When deadly floods inundated Texas in May, cooperative linemen went to work in conditions that required as much courage as electrical skills to restore power and save the system. Jason Forbis, a former Army sergeant deployed in Baghdad, was one of those linemen.
Forbis and his crew at United Cooperative Services (UCS) worked every night and weekends for five weeks, sometimes in neck-high water to cut trees and free power lines.
The 32-year-old native of Olney, Texas, pulled from his military experience to get the job done.
“You’re trained for dedication, selflessness, to know that there is no obstacle you can’t overcome. You always look for a way to finish the job,” says Forbis, who joined the co-op in March 2014. “You keep your head up and try to see light at end of tunnel. It’s going to pay off for a good purpose.”
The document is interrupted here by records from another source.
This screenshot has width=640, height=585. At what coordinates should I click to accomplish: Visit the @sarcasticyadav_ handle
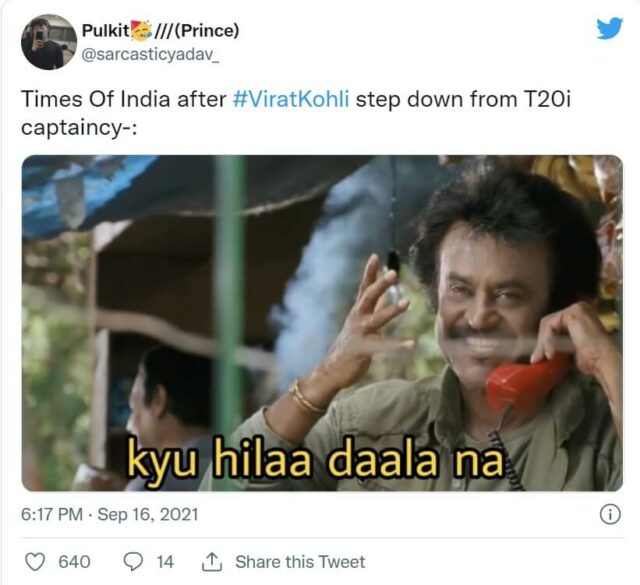(151, 54)
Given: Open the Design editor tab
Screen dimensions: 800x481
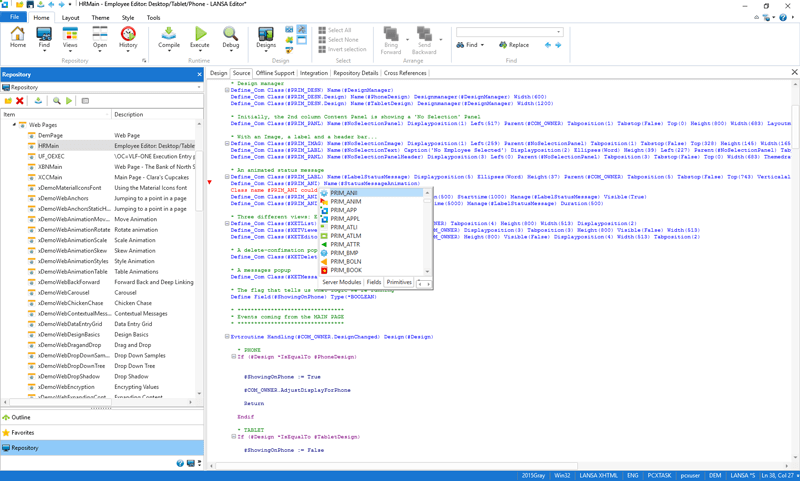Looking at the screenshot, I should [x=219, y=73].
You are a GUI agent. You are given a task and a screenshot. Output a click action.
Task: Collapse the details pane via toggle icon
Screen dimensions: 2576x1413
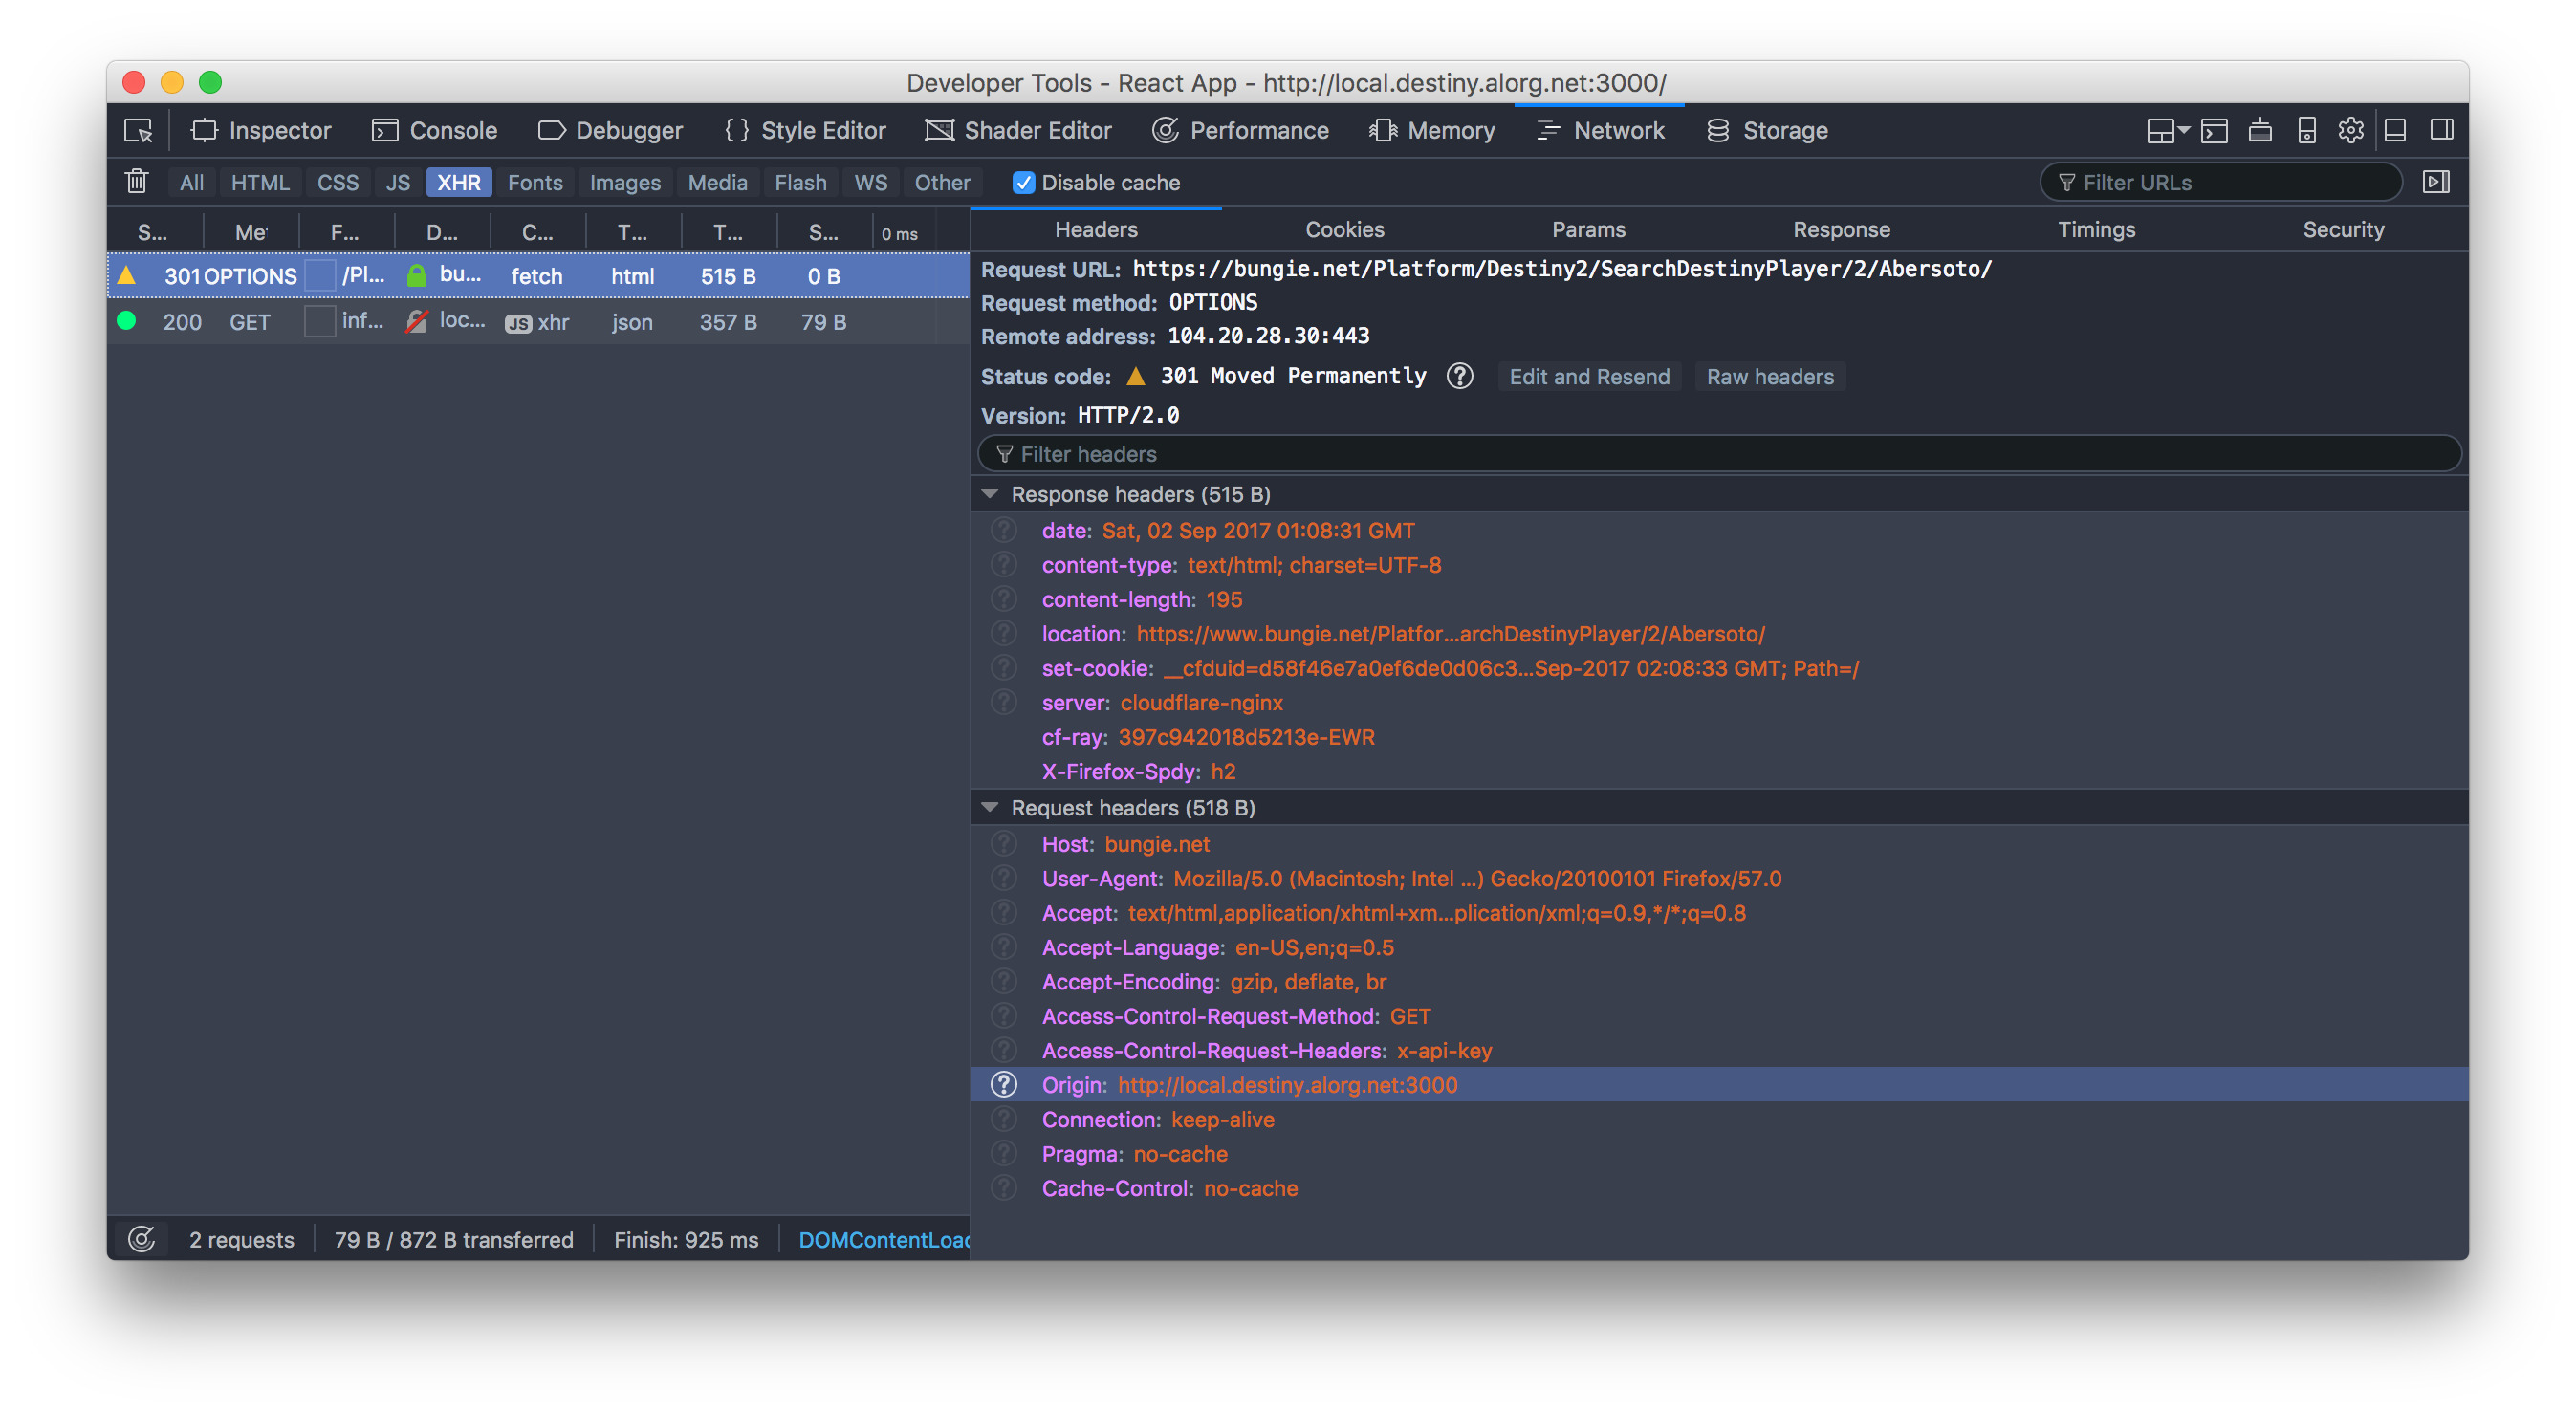(x=2436, y=182)

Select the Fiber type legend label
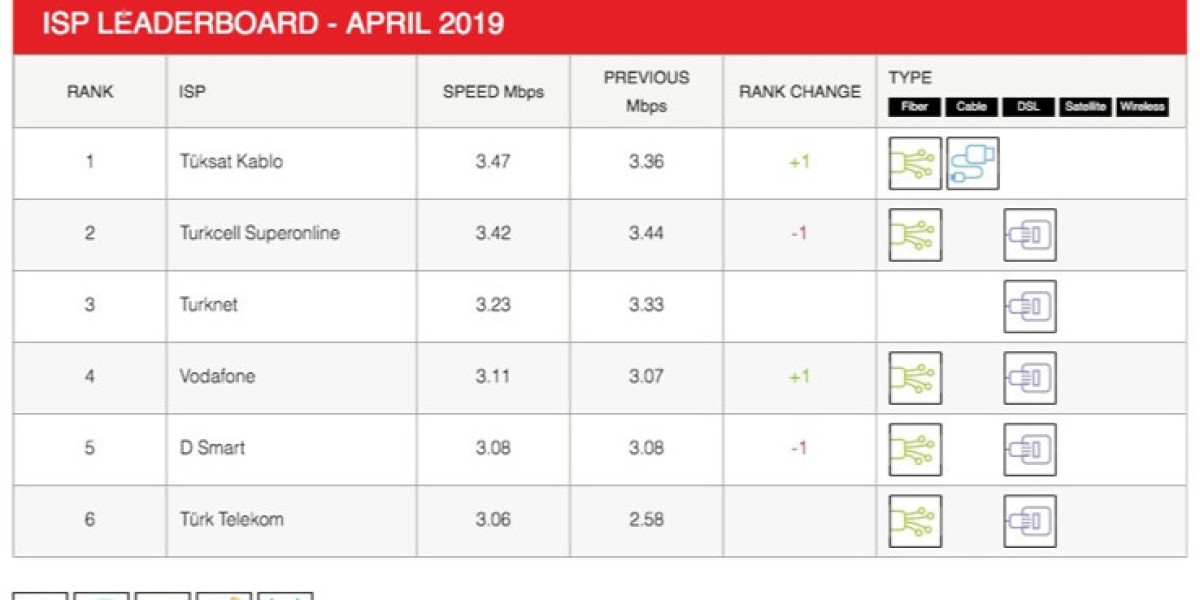coord(914,106)
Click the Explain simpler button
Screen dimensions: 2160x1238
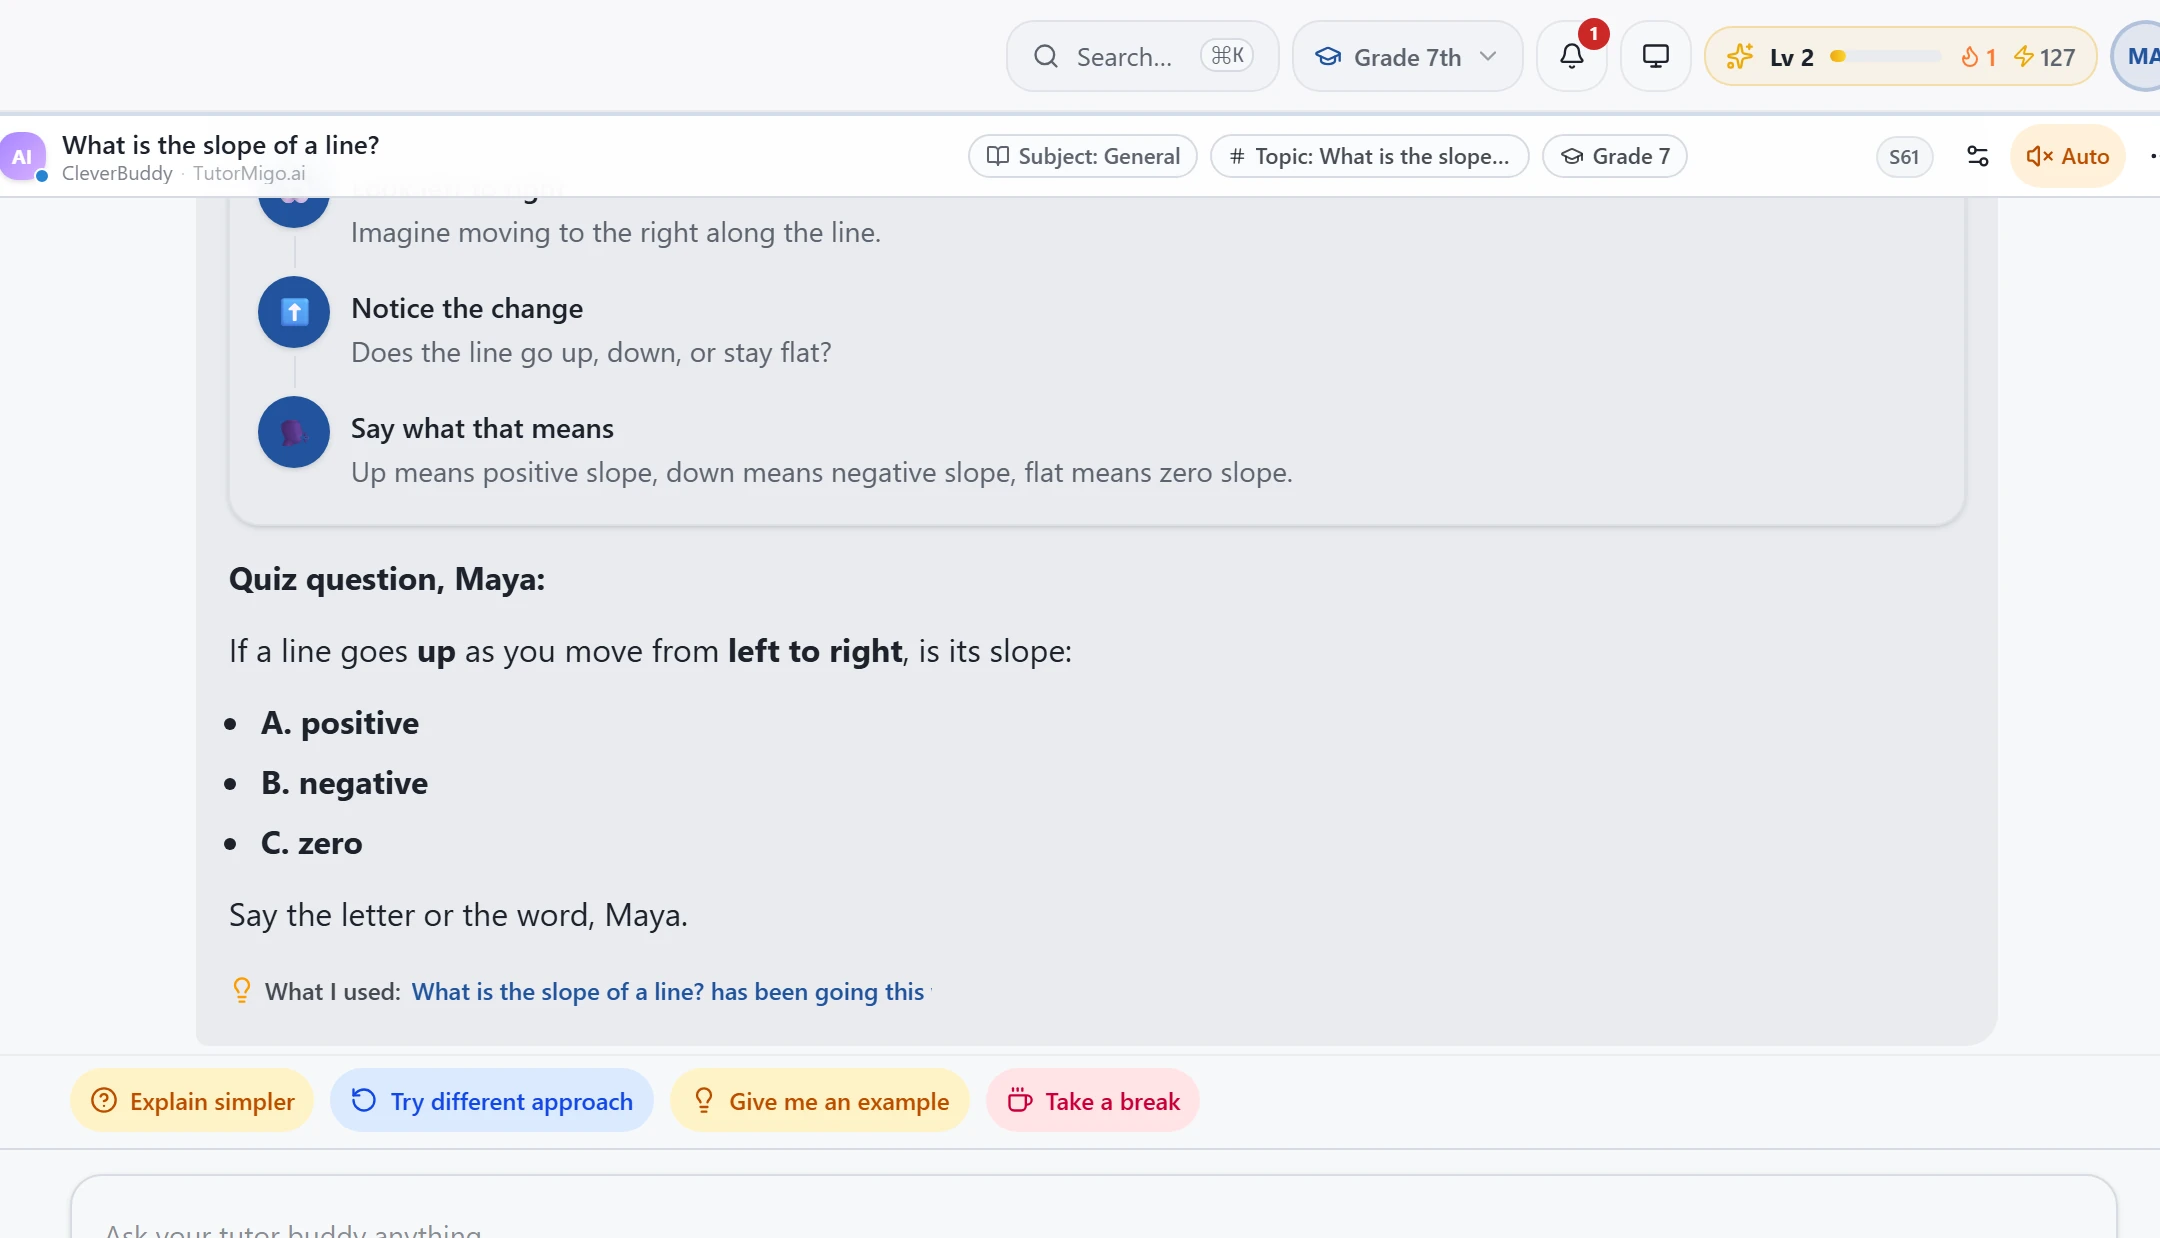point(192,1101)
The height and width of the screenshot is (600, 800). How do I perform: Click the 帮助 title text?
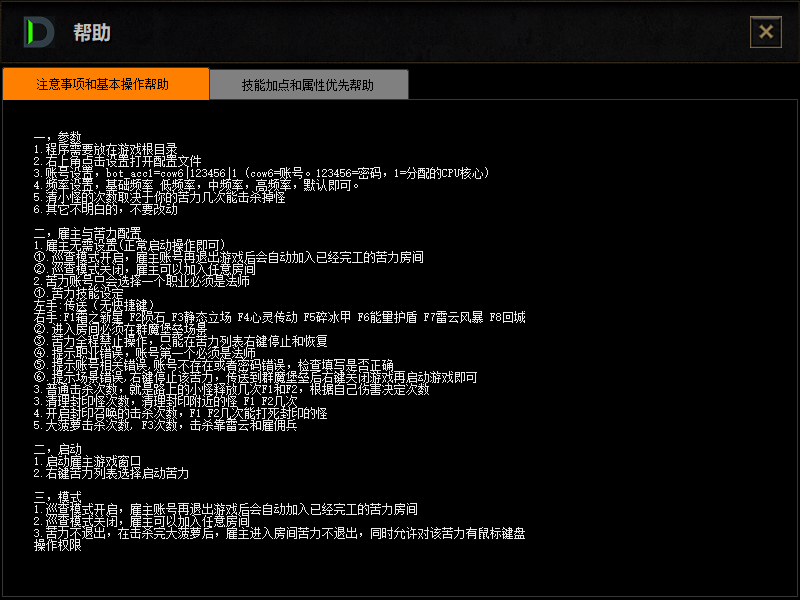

For UCS members it did. Ray Beavers, the co-op’s general manager and CEO in Cleburne, credits Forbis for his guts, stamina, and dedication.
“He understands his purpose, his role. He’s just an outstanding employee, and when he joined the United family, he fit like a glove to hand,” he says.
Unfortunately, joblessness persists among U.S. veterans, of which 44 percent are from rural America.
The unemployment gap between veterans and non-veterans, ages 20 to 24, peaked at 15.2 percent in 2011, according to the Institute for Veterans and Military Families at Syracuse University. It remained at 10.4 percent in July 2015.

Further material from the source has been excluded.